Causal Drawbridges: Characterizing Gradient Blocking of Syntactic Islands in Transformer LMs

arXiv cs.CL / 4/16/2026

💬 OpinionIdeas & Deep AnalysisModels & Research

Key Points

  • The paper uses causal interventions in Transformer language models to study how syntactic “islands” block extraction, showing that models reproduce human acceptability judgments that vary by lexical content.
  • It finds that extraction from coordination islands uses the same filler-gap mechanisms as canonical wh-dependencies, but those mechanisms are selectively inhibited to different degrees.
  • By isolating functionally relevant subspaces across Transformer blocks, attention modules, and MLPs, the authors provide mechanistic evidence linking representational structure to syntactic constraints.
  • A projection of a large unrelated-text corpus onto the causal subspaces leads to a new hypothesis that the conjunction “and” is encoded differently in extractable versus non-extractable constructions (relational vs. purely conjunctive uses).
  • Overall, the work demonstrates how mechanistic interpretability techniques can generate testable linguistic hypotheses about representation and processing in Transformer LMs.

Abstract

We show how causal interventions in Transformer models provide insights into English syntax by focusing on a long-standing challenge for syntactic theory: syntactic islands. Extraction from coordinated verb phrases is often degraded, yet acceptability varies gradiently with lexical content (e.g., "I know what he hates art and loves" vs. "I know what he looked down and saw").
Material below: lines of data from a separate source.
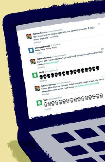
Task: Click the first outlined skull emoji in Troll3's tweet
Action: click(45, 104)
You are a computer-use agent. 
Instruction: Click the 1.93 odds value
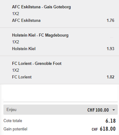(110, 49)
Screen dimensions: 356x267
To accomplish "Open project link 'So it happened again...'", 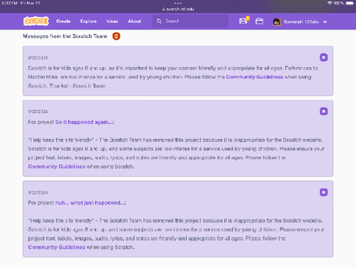I will pos(85,122).
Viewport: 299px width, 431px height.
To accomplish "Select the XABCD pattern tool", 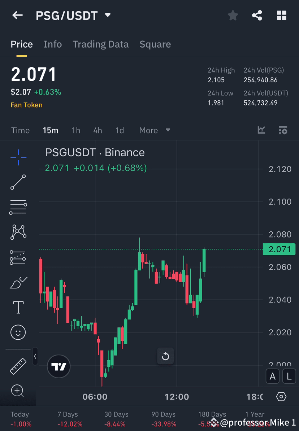I will click(18, 232).
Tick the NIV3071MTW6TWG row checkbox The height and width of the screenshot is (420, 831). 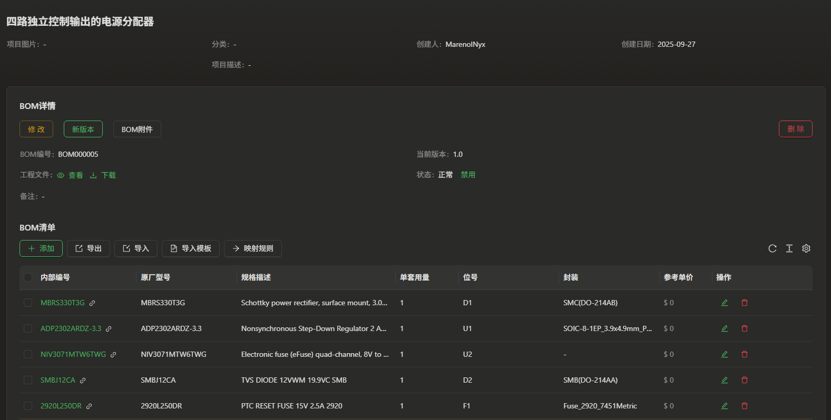point(28,354)
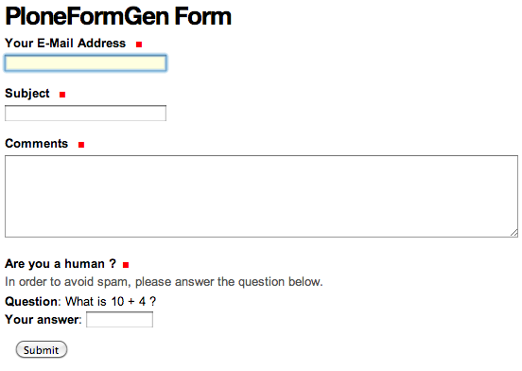Click the Your answer label text

tap(44, 320)
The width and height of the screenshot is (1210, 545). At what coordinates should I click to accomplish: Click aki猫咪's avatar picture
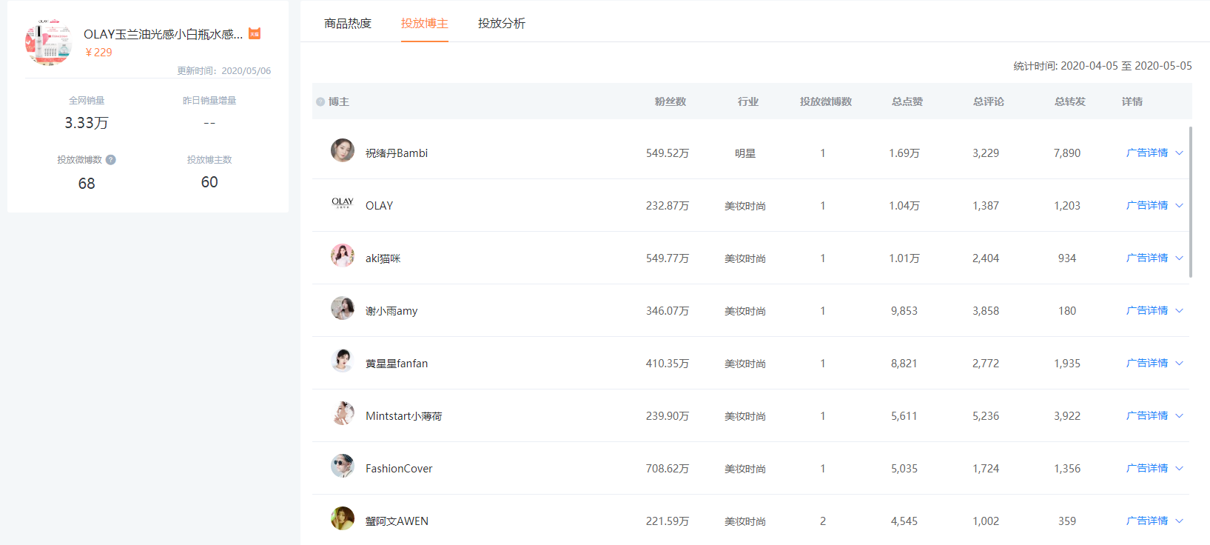pos(342,255)
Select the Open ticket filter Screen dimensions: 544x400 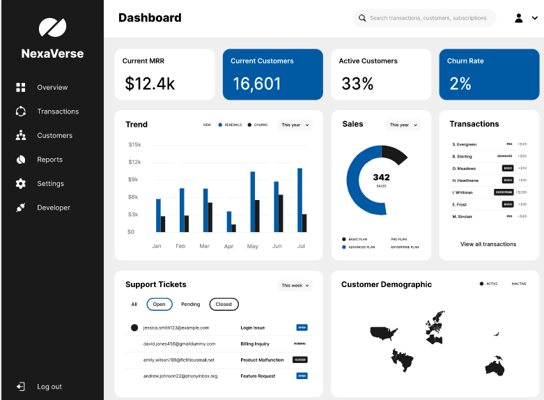click(x=160, y=305)
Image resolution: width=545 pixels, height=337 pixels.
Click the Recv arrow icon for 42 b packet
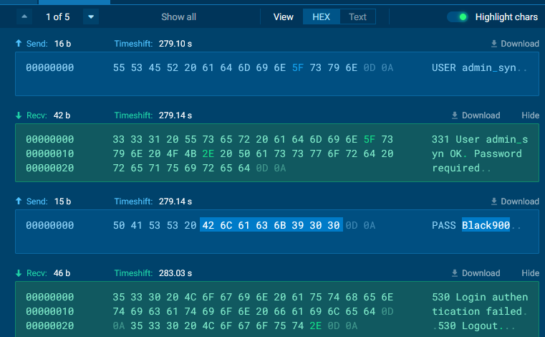click(19, 115)
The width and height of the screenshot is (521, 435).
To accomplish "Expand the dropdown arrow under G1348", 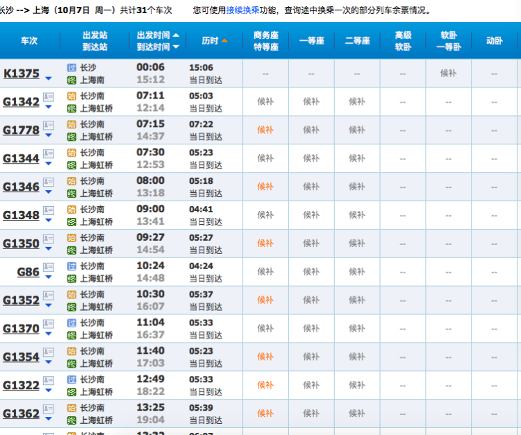I will [x=48, y=221].
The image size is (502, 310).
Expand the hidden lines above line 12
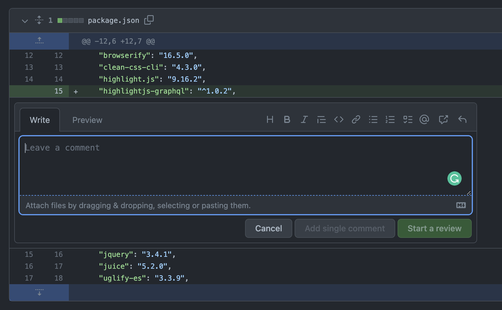click(39, 41)
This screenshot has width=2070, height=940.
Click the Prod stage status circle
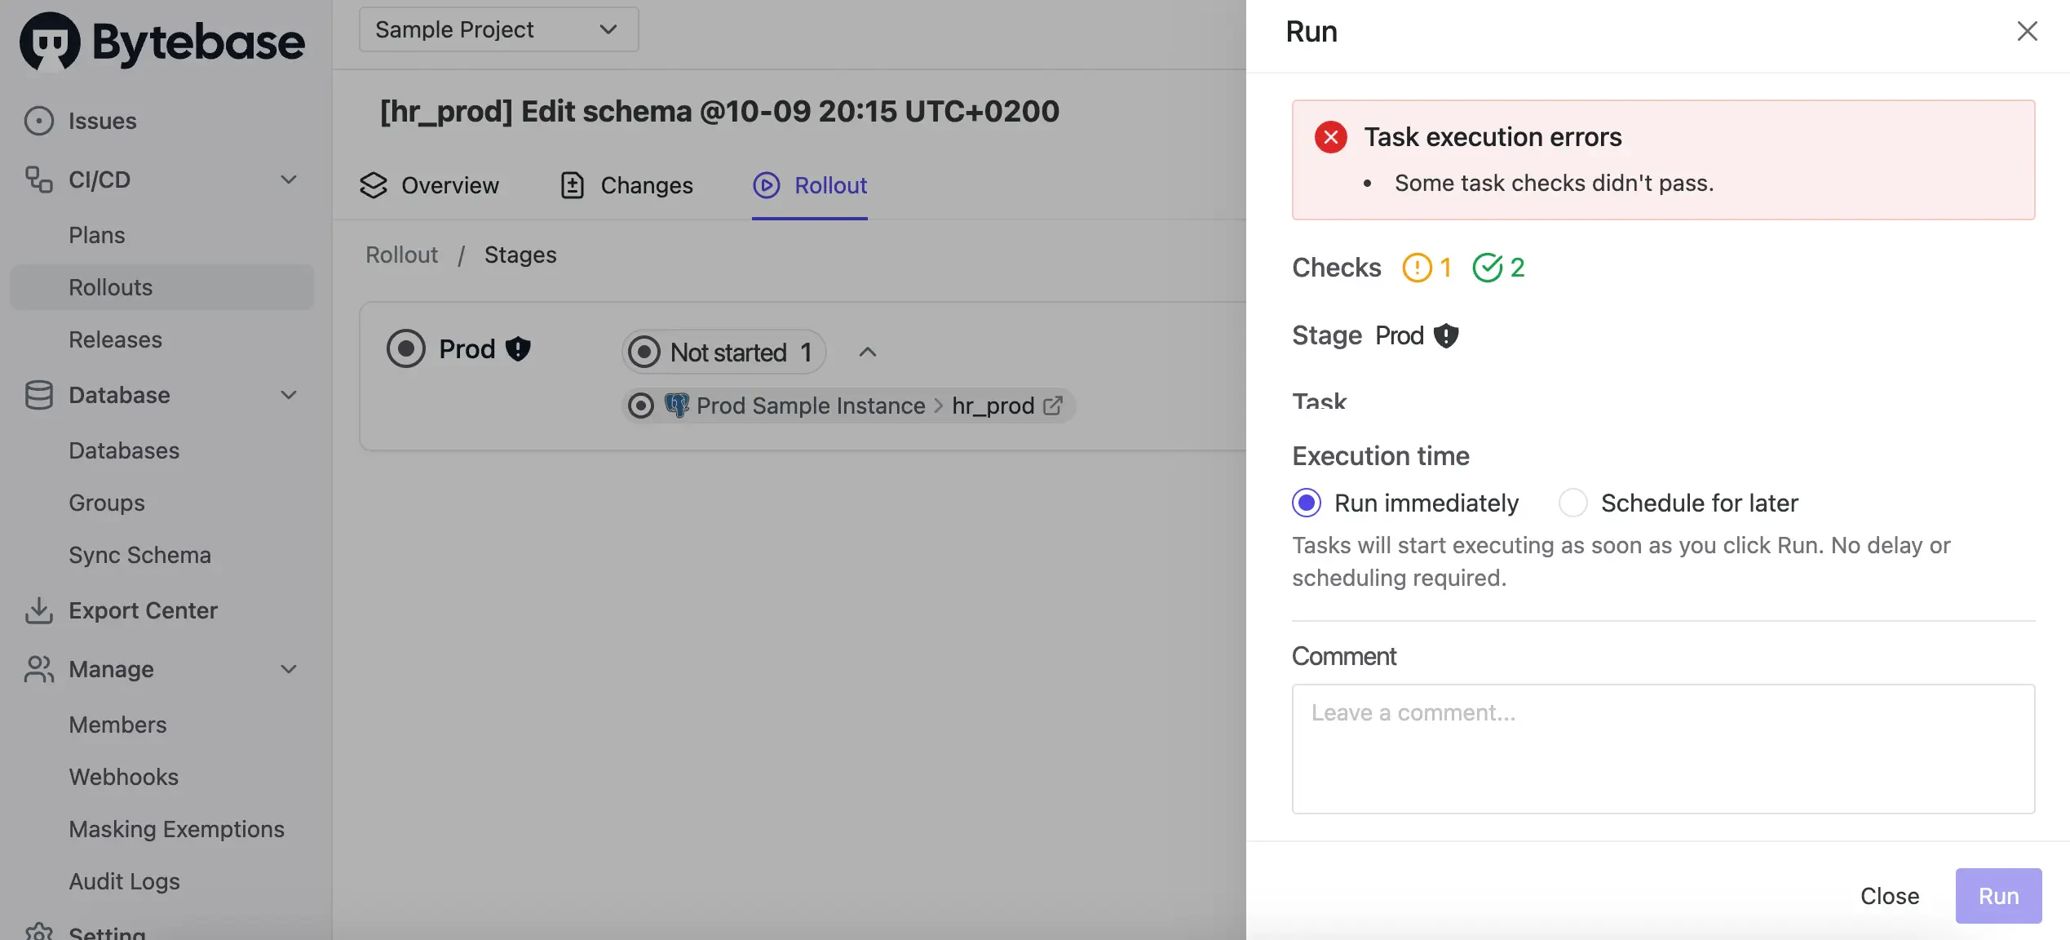406,348
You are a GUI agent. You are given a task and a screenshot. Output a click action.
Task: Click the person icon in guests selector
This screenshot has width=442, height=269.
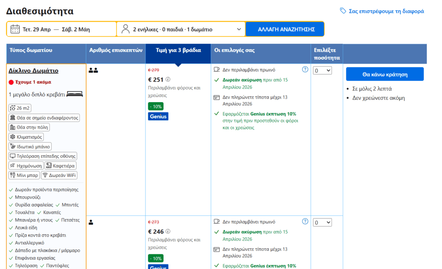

We show that modern Transformer language models replicate human judgments across this gradient. Using causal interventions that isolate functionally relevant subspaces in Transformer blocks, attention modules, and MLPs, we demonstrate that extraction from coordination islands engages the same filler-gap mechanisms as canonical wh-dependencies, but that these mechanisms are selectively blocked to varying degrees. By projecting a large corpus of unrelated text onto these causally identified subspaces, we derive a novel linguistic hypothesis: the conjunction "and" is represented differently in extractable versus non-extractable constructions, corresponding to expressions encoding relational dependencies versus purely conjunctive uses. These results illustrate how mechanistic interpretability can inform syntax, generating new hypotheses about linguistic representation and processing.